It's been a month now since I started caring for my grandsons who, next week, will be 3 months and 16 months old. They're here four days a week, and I wouldn't be honest if I didn't tell you, Grandma is tired!
The shift to "full-time Grandma" has actually gone smoother than I expected, at least until this past week.
What changed? My focus.
It has been my prayer since entering this season that I would be fully present while I'm with the boys, and really, shouldn't we be doing that all the time? Keeping my mind on the task at hand rather than jumping ahead to what I think God will have for me next. So my focus has been on caring for the boys rather than all the other things I'm not doing (and the list is growing as I speak!)
This week, though, it's been hard. Because of busyness in the evenings last week and over the weekend, I started off the week feeling behind, and at the end of the week (i.e. NOW) we're leaving on vacation, with all the preparation that entails. Unfortunately, my mind kept going to everything I wasn't accomplishing rather than what I was doing.
Do you ever catch yourself doing this? Thinking about everything except where you are right now?
Thankfully I caught myself and realized the problem is with my thinking more than anything else. While the world may think what I'm doing is a waste of time (I even had someone in ministry tell me, "I really don't understand why someone would leave their ministry for grandkids"), I know that I'm exactly where God wants me to be!
Lord, help me to remember that in everything I do, I'm doing it for you! Guide me as I minister to these precious boys, and prepare me for what you have in store for me next.
Lisa
Linking Up with "Spiritual Sunday", "Weekend Whatever", "Tell Me a Story", "God Bumps and God Incidences", "Word Filled Wednesday"
Thanks for the reminder, Lisa. My mind/thinking is good at jumping all over the place. Focus is my new word!!
I can only hope and pray that I will be the wonderful grandma to my grands that you are to yours. (I have a pretty good example in my mom and mom - in-law, too!) What special times and memories for your two little guys! God will bless your decision for sure!!
I think we all tend to be lacking in focus. I am guilty too. Hope the vacation goes well. Angie
Oh I am a multi-tasker and I do this all the time! But God understands and uses our gifts and talents, whatever they are. All things will work for good! I had to give up my service in my community because of some health challenges but God opened up other doors. Patsy from
HeARTworks and
papemelroti
I'm keeping two of mine for the next 8 days. I've been praying God will help me just enjoy them. My husband is gone some of the time, too, so Mawmaw will be it! It helped to read this and know someone else struggles with it, too.
How blessed you are to be able to spend time with your grandkids. Sounds to me like you are exactly where God wants you to be. Thank you for sharing your thoughts and darling babies.
Blessings,
Charlotte
Lisa I admire what you are doing with caring for your grandsons. I will be appreciating it a lot more next week too when I care for them! But don't ever let anyone tell you what you're doing isn't important. Who better to care for those boys than a grandma with her genuine love, nurturing care, wisdom and experience! You are investing in their future, molding them and creating a bond with them that can be life affecting. And by choosing to be in the moment with them, giving them your all, it's actually like worship and God is smiling on you! Remember that when you have rough days, (or call me if it's a Thursday!)

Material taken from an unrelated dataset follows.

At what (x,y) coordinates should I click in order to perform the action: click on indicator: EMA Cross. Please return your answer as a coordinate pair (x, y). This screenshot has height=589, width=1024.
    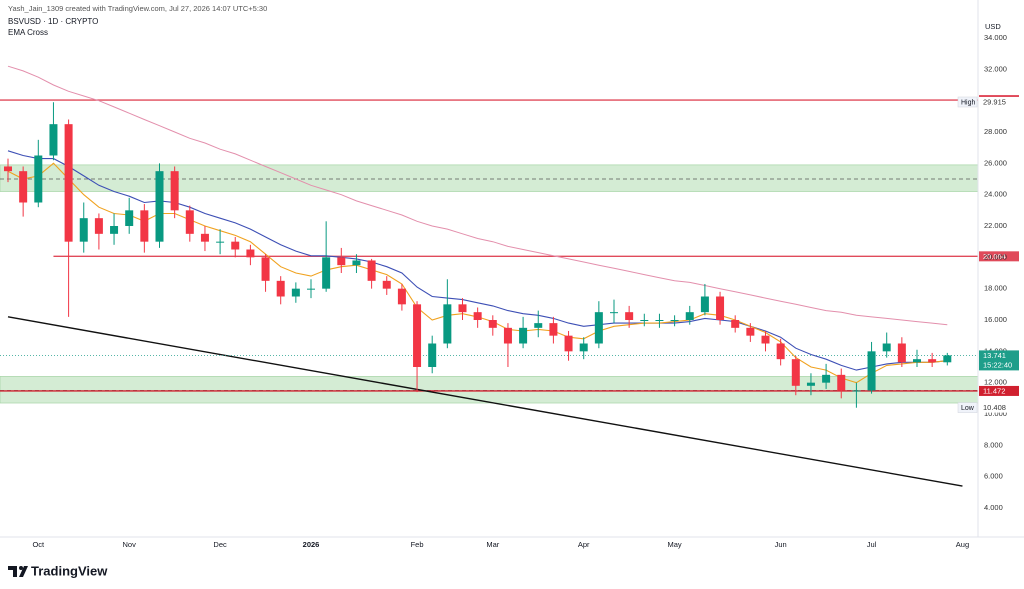
    Looking at the image, I should click on (28, 32).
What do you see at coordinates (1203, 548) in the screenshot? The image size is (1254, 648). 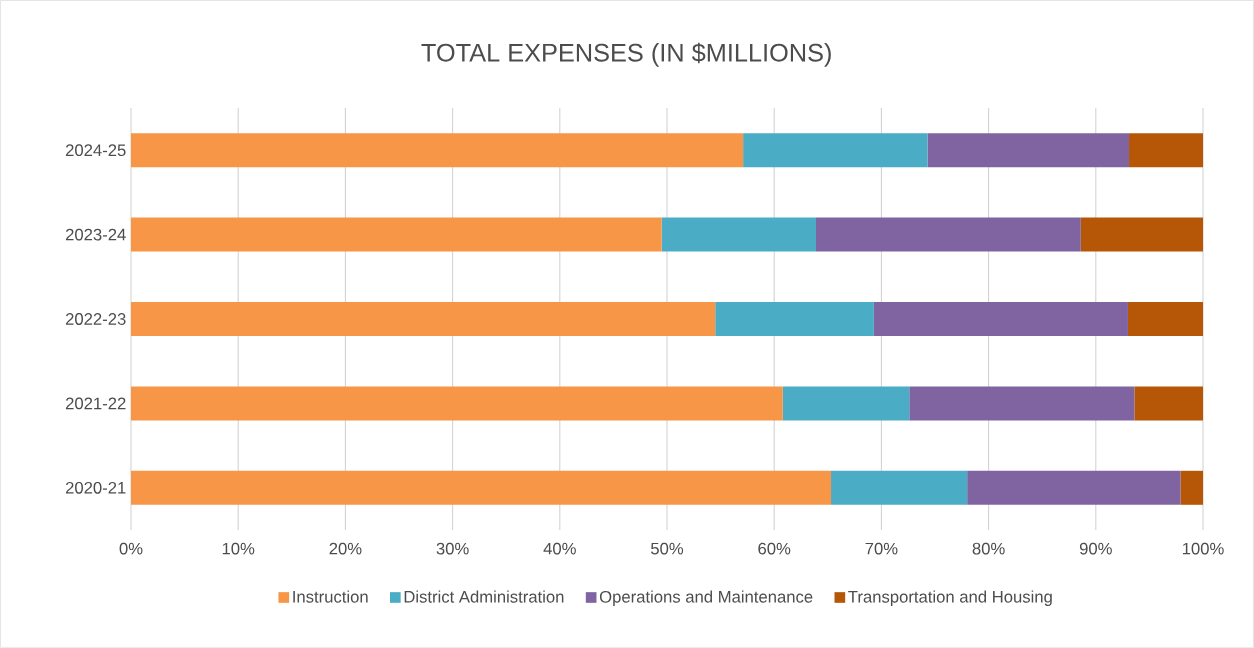 I see `x-tick-label: 100%` at bounding box center [1203, 548].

Even though I'm not involved much with my kids and g-kids, even though they live here in town, I AM involved with the Bhutanese. AND I'm leaving town on Sunday afternoon -- after the 1st birthday party of one of my Bhutanese little girls - Sneha "Love" -- that I helped deliver. I'll be gone for 3 weeks. Will miss my husband terribly. BUT have Bhutanese issues to help with this week, the yard work to arrange for, the house to have cleaned-beyond-belief so all Dave has to do while I'm gone is his dishes and laundry since he has so much else to do for so many. AND packing, sorting, choosing and on and on. I'm tired.. and more tired when I'm thinking about it and writing this. Funny how we have so much on our plates that it's a struggle to head for "vacation"... which, in my case, will be a mix of rest and work. [One of my blessings: when I'm driving for many hours some days, I listen to the Word, worship and praise with the music, pray and rejoice as that adoration floods my heart. An in-the-car Sabbatical retreat.]
Hope you have a blessed time. And you HAVE been a blessing to the little ones and their parents.
I haven't had grandbabies full time, but my youngest daughter did send her three to visit us for a week. Grandpa gave me the task of entertining them. I think back when my three were small and my girl friend asked me to care for her children while she worked. Soon she had three and my three made six, but somehow they did some of the entertaining, and nap time helped too. Thank you for sharing at "Tell Me a Story." Honestly I do NOT envy you.
Thanks for your visit on my blog earlier this week, and for your comment left on "The Goal of Prayer". I'm glad it brought me here, to another grandma! Your two little grandsons look precious - enjoy your times with them, and I appreciated reading your thoughts as you care for them. I am a fellow grandma (of ten), and have had seasons of life where I have cared regularly for some - may God give you strength and joy as you spend time with yours.